Раздался третий звонок.
Артист медленно поднялся с ящика, сбросил халат на табуретку, подошел к гримировальному столику и пристально глянул в треснувшее мутное зеркало. Оттуда на него смотрел незнакомый человек с синими кругами под глазами.
Дядя Проня ткнул заячьей лапкой в пудру, хотел было провести ею по лицу, но раздумал и бросил назад в пудреницу. Коробочка перевернулась. Пудра рассыпалась по столику.
— Скорее, Вонави, слышишь, как хлопают, — заискивающе сказал Али-Индус, — мы, наверное, один взнос за удава с тебя снимем, раз отработаешь сегодня. Как думаешь, Глеб Андреевич?
— Если хорошо отработает, пожалуй, можно только последний взнос оставить, — согласился Глеб Андреевич.
Дядя Проня глянул на директора и Глеба Андреевича так, что им стало не по себе.
— Повидлы вы оба… дешевые… — сказал он и вышел из гардеробной.
У занавеса стояли Сандро, Нонна, дядя Донат, лилипуты.
— Ну, я пошел, ребята. Не волнуйтесь. Самое страшное позади. Теперь остались одни семечки…
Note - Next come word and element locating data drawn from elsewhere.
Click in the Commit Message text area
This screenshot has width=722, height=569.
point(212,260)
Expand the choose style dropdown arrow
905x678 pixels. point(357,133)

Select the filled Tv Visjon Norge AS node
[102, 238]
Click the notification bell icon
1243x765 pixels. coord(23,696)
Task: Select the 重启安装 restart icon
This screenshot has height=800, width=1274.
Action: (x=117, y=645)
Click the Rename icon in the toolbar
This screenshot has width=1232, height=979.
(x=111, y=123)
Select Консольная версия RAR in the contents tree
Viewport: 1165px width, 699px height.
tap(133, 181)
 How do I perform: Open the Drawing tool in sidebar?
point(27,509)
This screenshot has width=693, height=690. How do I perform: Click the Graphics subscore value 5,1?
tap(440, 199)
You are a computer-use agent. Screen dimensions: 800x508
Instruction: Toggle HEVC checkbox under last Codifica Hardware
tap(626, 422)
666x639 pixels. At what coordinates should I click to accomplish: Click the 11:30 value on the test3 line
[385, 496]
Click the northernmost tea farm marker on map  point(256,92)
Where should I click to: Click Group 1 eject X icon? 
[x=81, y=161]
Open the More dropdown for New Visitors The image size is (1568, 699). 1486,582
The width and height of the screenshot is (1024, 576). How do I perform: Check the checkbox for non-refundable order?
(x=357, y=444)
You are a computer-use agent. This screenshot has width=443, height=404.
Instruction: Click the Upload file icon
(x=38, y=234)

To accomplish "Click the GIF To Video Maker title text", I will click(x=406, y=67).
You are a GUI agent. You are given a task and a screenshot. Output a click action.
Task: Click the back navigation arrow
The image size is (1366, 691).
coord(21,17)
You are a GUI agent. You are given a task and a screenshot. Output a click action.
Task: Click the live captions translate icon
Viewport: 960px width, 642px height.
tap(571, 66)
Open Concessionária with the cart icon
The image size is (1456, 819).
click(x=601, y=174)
И, действительно, любо-дорого было смотреть, как легко он работал с гирями и штангами. Последнюю, самую маленькую, бронзовую, закрутил вокруг руки так быстро, что она превратилась в сплошной золотой круг. Её даже трудно было остановить, и дядя Проня чуть не упал, но удержал штангу и эффектно ударил ею об опилки.
— Ну, кто был прав? С кого причитается? — спросил Ромкин отец.
Иван Пантелеймонович засопел и отвернулся. Манечка нервно теребила жемчужные бусы.
— По желанию большинства зрителей Вонави согнет на себе трамвайный рельс! — громко и торжественно объявил шпрех. — Для исполнения этого трюка попрошу на манеж двадцать человек.
Дядя Проня медленно обтирался махровым полотенцем. В цирке было жарко, и от его скользкого, словно смазанного жцром, могучего тела валил пар. Тяжело дыша, атлет разглядывал зрителей, перелезающих со всех сторон через барьер. «Как шакалы!» — подумал он.